**Bitte bearbeiten:**
A) Fassen Sie den Textauszug über den FZS in zwei Sätzen zusammen.
B) Beantworten Sie anhand des Textauszugs über den FZS die folgenden Fragen:
(i) Von welcher Hochschule hat der FZS laut Imke Buß gerade einen Eintritt erhalten?
(ii) Welche Botschaft trägt das Plakat, das der FZS ausgezeichnet hat?
(iii) Wohin fließt das Geld an den neuen Eliteuniversitäten?
C) Führen Sie den Textauszug über den FZS im Anschluss an seinen letzten Satz weiter.
=== Textauszug ===

    Florian Hillebrand ist eines von vier Vorstandsmitgliedern des FZS. An der Universität Münster zum Beispiel werfen Studentenvertreter dem Verband Linkslastigkeit vor. In einer laufenden politischen Diskussion sei auch dieser Austritt nicht außergewöhnlich, sagt Vorstandskollegin Imke Buß:

    "Beispielsweise haben wir jetzt gerade gestern wieder einen Eintritt bekommen von der Hochschule in Neubrandenburg. Einfach weil das Angebot so gut ist. Sie sagen, die Veranstaltungen und Kampagnen sind gut, die wir machen."

    Gegen Studiengebühren zum Beispiel. "Universitätsstraße, Einfahrt verboten" - das ist die Botschaft eines Plakats, das vor der Versammlung in Karlsruhe vom FZS ausgezeichnet wurde. Das Aktionsbündnis gegen Studiengebühren war beteiligt. Und der Kampf gegen die Gebühren wird eines der großen Themen am Wochenende sein, nach dem Aus für die Studiengebühren in Hessen, so der Sprecher des Aktionsbündnisses André Schnepper. Wie soll der Kampf weitergehen? - lautet die Frage:

    "Es gibt sicherlich die, die sagen wir müssen das jetzt eins-zu-eins übernehmen, was in Hessen passiert ist. Es gibt andere, die sagen, man muss das immer auf das jeweilige Bundesland beziehen. Das würde ich auch so unterstreichen wollen."

    Die Verteilung von Geld, der Kampf gegen eine Zweiklassengesellschaft an den Universitäten steht insgesamt im Mittelpunkt. Und damit zuallererst die Exzellenzinitiative an deutschen Hochschulen und die Folgen:

    "Die meisten Hochschulen sind Verlierer und auch die Studierenden bemerken natürlich, dass es so eine solche Exzellenzinitiative gibt und dass es in der Nachbarstadt eine Hochschule gibt, die ein solches merkwürdiges Exzellenzsiegel hat."

    Außerdem, so der FZS-Vorstand, werde die Lehre vernachlässigt. Denn das Geld an den neuen Eliteuniversitäten fließt in die Forschung, nicht in die Hörsäle:

    "Das merken Studierende hautnah jeden Tag, einfach wenn man ständig davon hört, dass in Hörsälen Lampen aus der Decke fliegen, dass es viel zu wenig Lehrpersonal gibt. Die Prioritätensetzung ist eine falsche und es muss ein klares Umdenken für bessere Lehre und mehr Geld in die Lehre stattfinden."

    Und der Zusammenschluss beobachtet eine neue Politik der Eliteuniversitäten. Nicht jeder dürfe dort Studieren, heißt es, und es entstünden neue, zweifelhafte Kriterien:

    "Dass eben sehr stark selbst ausgesucht wird, sehr sozial selektive Auswahlverfahren angewendet werden. Das machen natürlich gerade die sogenannten Eliteuniversitäten, und es wird natürlich versucht, die Studierendenzahlen zurückzufahren, was nicht dazu beiträgt, dass man mehr Hochschulabgänger haben kann."
=== Entnommenes Material ===
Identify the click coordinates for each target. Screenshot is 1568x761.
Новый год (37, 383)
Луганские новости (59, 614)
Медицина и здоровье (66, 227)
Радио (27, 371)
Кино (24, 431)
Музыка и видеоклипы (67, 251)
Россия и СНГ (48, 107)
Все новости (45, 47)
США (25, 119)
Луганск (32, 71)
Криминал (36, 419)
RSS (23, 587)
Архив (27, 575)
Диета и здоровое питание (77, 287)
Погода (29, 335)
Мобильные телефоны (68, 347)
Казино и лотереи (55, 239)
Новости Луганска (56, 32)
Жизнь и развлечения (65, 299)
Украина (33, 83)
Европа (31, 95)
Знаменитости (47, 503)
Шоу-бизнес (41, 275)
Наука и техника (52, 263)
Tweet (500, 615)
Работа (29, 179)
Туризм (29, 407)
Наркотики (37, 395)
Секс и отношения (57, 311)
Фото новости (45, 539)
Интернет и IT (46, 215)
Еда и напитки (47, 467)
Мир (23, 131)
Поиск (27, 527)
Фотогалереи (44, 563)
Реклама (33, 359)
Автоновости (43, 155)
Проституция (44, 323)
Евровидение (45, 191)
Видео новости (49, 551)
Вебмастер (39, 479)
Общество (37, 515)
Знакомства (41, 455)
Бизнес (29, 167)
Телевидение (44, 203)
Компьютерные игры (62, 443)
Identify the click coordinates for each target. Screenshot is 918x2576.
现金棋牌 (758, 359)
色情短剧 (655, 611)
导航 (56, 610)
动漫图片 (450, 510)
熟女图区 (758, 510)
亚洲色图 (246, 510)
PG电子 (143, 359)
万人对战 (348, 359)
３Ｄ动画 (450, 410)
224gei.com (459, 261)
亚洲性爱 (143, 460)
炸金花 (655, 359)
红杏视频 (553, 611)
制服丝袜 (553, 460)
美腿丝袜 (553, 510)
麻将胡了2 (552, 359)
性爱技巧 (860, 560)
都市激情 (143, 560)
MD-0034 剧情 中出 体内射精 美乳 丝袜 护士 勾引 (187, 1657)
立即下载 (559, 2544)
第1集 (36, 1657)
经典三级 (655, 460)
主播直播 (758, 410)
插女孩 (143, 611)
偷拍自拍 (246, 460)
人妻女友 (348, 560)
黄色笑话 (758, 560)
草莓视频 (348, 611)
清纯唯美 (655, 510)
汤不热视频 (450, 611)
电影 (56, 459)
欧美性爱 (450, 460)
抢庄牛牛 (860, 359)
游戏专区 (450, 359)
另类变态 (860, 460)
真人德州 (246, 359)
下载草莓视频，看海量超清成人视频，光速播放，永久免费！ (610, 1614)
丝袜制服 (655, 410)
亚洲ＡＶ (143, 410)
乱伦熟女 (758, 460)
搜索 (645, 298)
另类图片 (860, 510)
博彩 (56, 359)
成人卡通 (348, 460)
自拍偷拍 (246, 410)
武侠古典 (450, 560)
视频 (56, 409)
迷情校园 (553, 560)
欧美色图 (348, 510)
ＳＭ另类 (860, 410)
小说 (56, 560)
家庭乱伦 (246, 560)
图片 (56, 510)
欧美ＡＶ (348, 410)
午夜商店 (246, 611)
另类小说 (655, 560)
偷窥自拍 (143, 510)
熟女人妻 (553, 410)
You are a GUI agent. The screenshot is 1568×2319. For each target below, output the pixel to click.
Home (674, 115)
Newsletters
===
**Lösungen der Aufgaben:**
A) Dem FZS werfen Studentenvertreter an der Universität Münster Linkslastigkeit vor, doch der Verband erhält laut Vorstandsmitglied Imke Buß weiterhin Eintritte, etwa von der Hochschule in Neubrandenburg. Neben dem Kampf gegen Studiengebühren stehen die Verteilung von Geld und die Exzellenzinitiative im Mittelpunkt, wobei der FZS-Vorstand beklagt, dass die Lehre vernachlässigt werde und die sogenannten Eliteuniversitäten sozial selektive Auswahlverfahren anwendeten.

B)
(i) Von der Hochschule in Neubrandenburg.
(ii) „Universitätsstraße, Einfahrt verboten“.
(iii) In die Forschung, nicht in die Hörsäle.

C)
    Imke Buß war ein Jahr lang im Vorstand des FZS, bekommt in der Mitgliederversammlung in Karlsruhe turnusgemäß eine Nachfolgerin. Die Auswirkungen der Exzellenzinitiative waren ein Schwerpunkt ihrer Arbeit. Gespräche darüber zwischen Universitäten und FZS habe es nicht gegeben:

    "Das ist natürlich bedauerlich, auf jeden Fall. Gerade weil man eigentlich das selbe Ziel hat. Man möchte sehr, sehr viele und sehr gut ausgebildete Studierende haben. Wir glauben, dass die Wege, dazu zu kommen, von den Hochschulen derzeit eher falsch gewählt sind."

    Dabei können sich die Studentenvertreter durchaus eine Eliteförderung vorstellen, so wie das Aktionsbündnis gegen Studiengebühren. Aber sozial gerecht müsse es sein:

    "Wenn man ein breitgefächertes Bafög hätte, eine breitgefächerte Studienfinanzierung, dann könnte man sicher darüber reden, allerdings: Leute zu bevorteilen, die aufgrund des Elternhauses sowieso schon bevorteilt sind, das finde ich dann natürlich eine schlechte Alternative."

    Darüber wird in Karlsruhe zwei Tage lang diskutiert. Themen gibt es genug, also werde man auch künftig Studenten mobilisieren können, trotz aller Schwierigkeiten mit dem ein oder anderen Austritt, die Vorstandssprecherin jedenfalls ist optimistisch:

    "Viele Studierende haben nicht mehr die Zeit, sich zu engagieren, und das projiziert sich natürlich auf den Dachverband, aber es ist nicht so extrem, dass wir jetzt keine Leute mehr hätten, die sich für die Mitgliederversammlung zum Beispiel interessieren würden."